Wenn ein Deutscher angesichts eines Problems meint, „DA MACH ICH MIR KEINEN KOPF“, denke ich, dass dies auch gar nicht nötig ist; es würde schon genügen, den bereits vorhandenen Kopf bzw. das darin (hoffentlich) vorhandene Gehirn zu benutzen und sich damit wenigstens GEDANKEN ZU MACHEN; man muß sich dafür nicht einmal DEN KOPF ZERBRECHEN.
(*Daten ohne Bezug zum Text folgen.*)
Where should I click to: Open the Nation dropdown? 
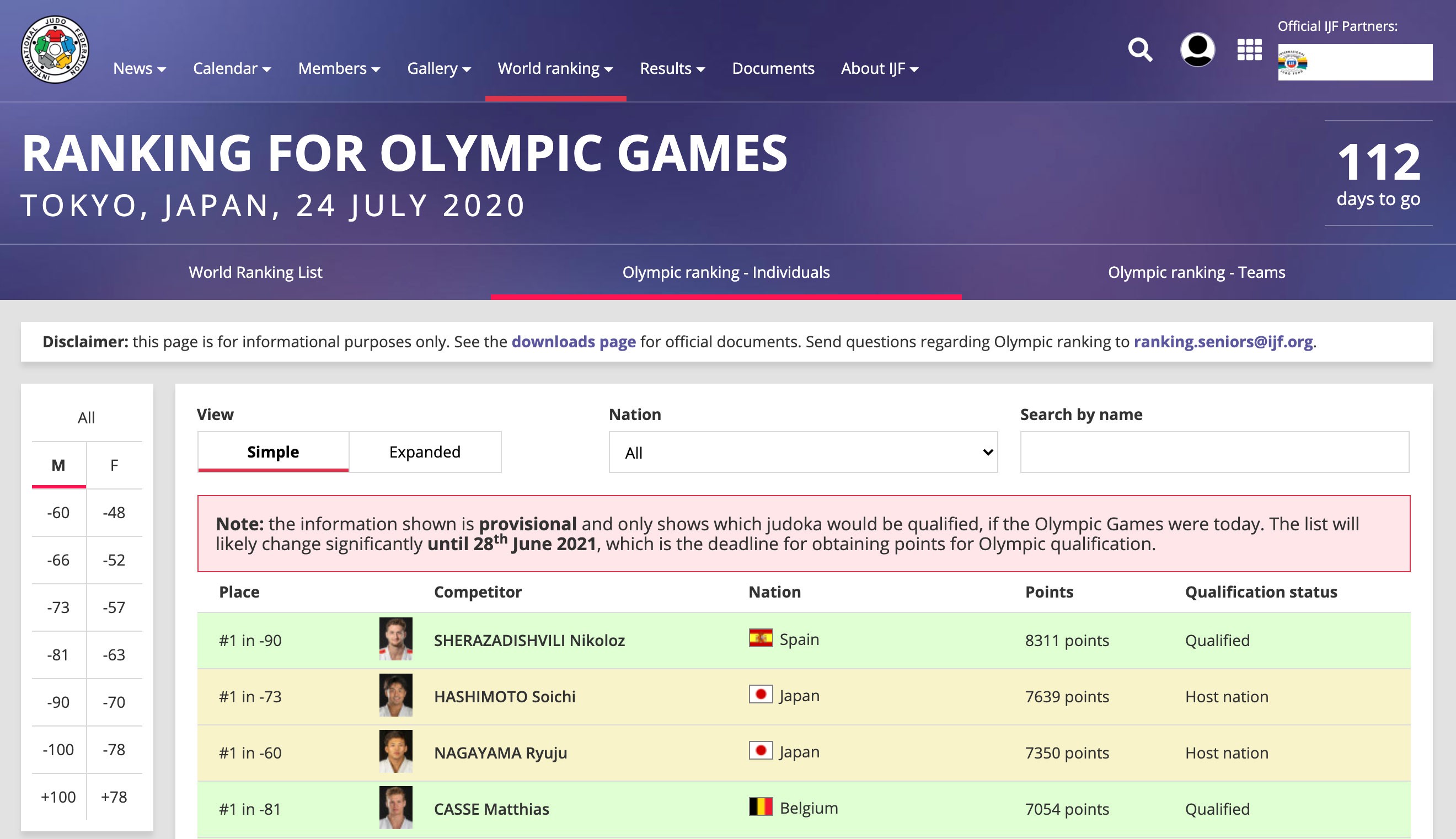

Strukturelle Anglizismen schleichen sich heimlich über schlecht synchronisierte Filme ein, in denen Sätze wie „LET’S MAKE LOVE“ als „LASS UNS LIEBE MACHEN“ übersetzt werden, was man nicht einmal einem erstsemestrigen Studenten am Dolmetsch-Institut durchgehen lassen würde. Selbst wenn die Sprecherin einen noch so KNACKIGEN Hintern haben mag, könnte einem bei einem derartigen Angebot sofort die Lust vergehen, das mich jedenfalls überhaupt nicht ANMACHT (ein Ausdruck, der übrigens eher in die Pampers-Werbung passen würde und auch eine schlechte Übersetzung von „IT TURNS ME ON“ darstellt) oder gar AUFGEILT, sondern mich eher ABTÖRNT (was für eine geniale Wortschöpfung!). Man könnte auch von der unterschiedlichen Ausdrucksweise in diesem Bereich auf Unterschiede im Paarungsverhalten der Österreicher und Deutschen schließen, da die einen in der Regel MITEINANDER schlafen, die anderen zumeist nur ZUSAMMEN, beide allerdings auch tagsüber und mit offenen Augen. Der etwas aktivere Aspekt des MITEINANDER scheint darauf hinzudeuten, dass sich in österreichischen Betten mehr tut als in deutschen. So mancher Zeitgenosse, der nicht den Mut aufbrächte, eine Frau ohne Weiteres ANZUSPRECHEN oder gar ANZUMACHEN, geniert sich jedoch nicht, bei einer Diskussion ein Thema oder ein Problem ANZUSPRECHEN, das er eigentlich nur ANSCHNEIDEN bzw. AUFGREIFEN, vielleicht sogar ANREISSEN (aber keineswegs AUFREISSEN) dürfte.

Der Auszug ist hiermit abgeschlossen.